--- TASK GOAL ---
Reproduce exactly the lines from the one containing "You are a computer-use" through the last line of the records below, both included. Leave out any pictures.

--- Collected data entries ---

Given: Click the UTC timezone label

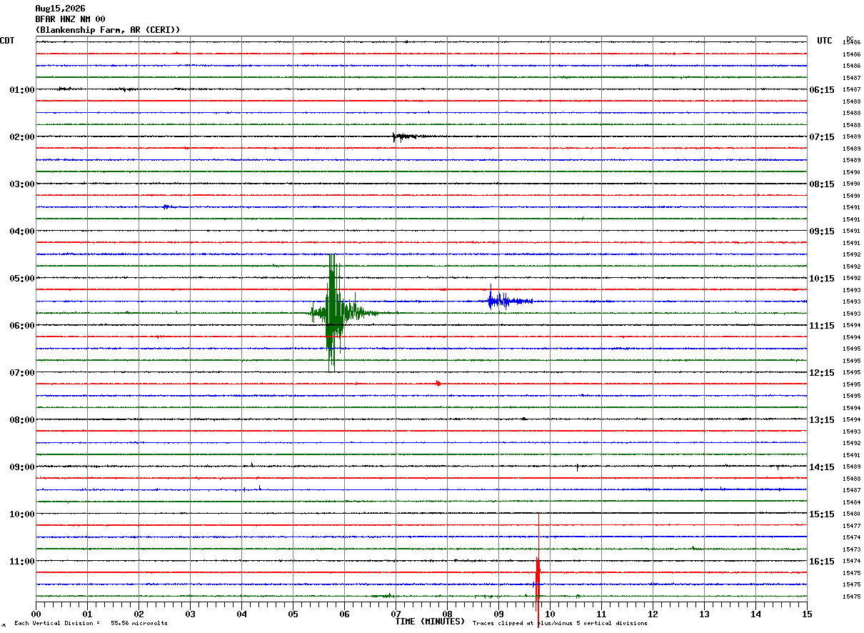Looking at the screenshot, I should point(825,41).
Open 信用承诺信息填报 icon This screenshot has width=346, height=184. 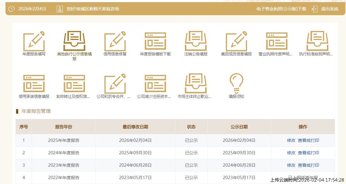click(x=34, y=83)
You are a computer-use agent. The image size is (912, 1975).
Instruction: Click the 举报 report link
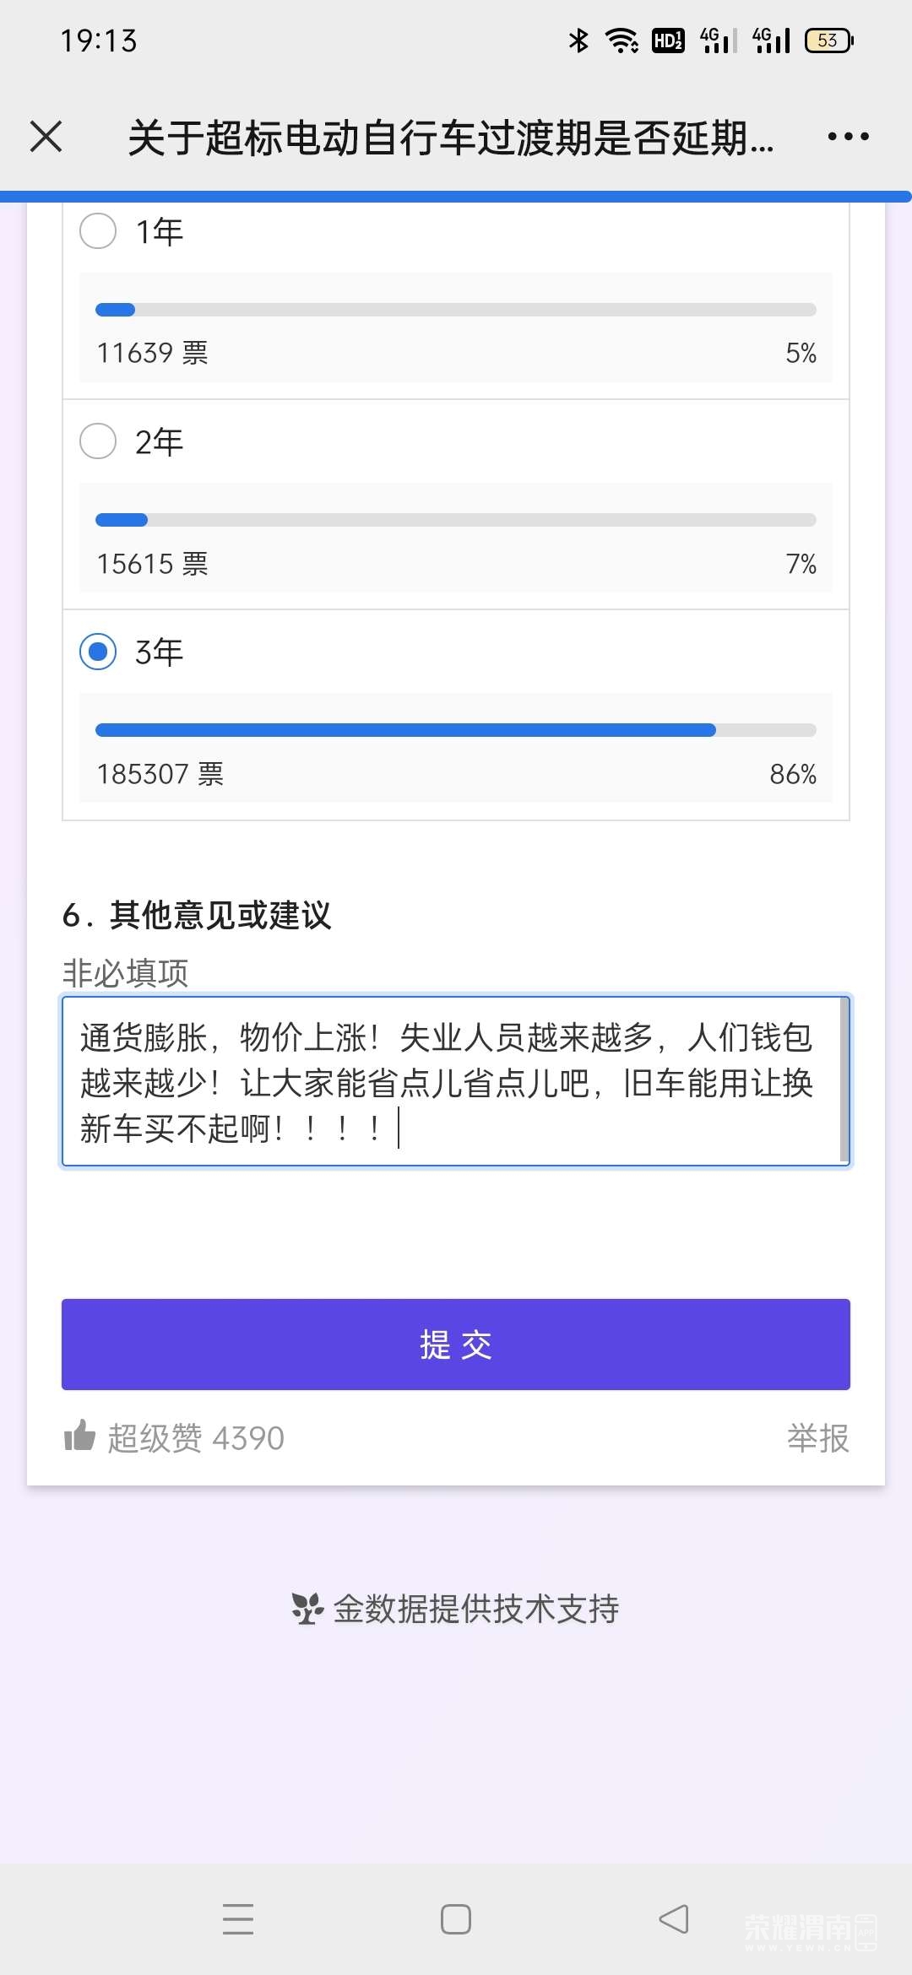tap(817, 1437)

--- REPLY TO THE TASK ---
You are a computer-use agent. The image size is (912, 1975).
Instruction: Click the 举报 report link
tap(817, 1437)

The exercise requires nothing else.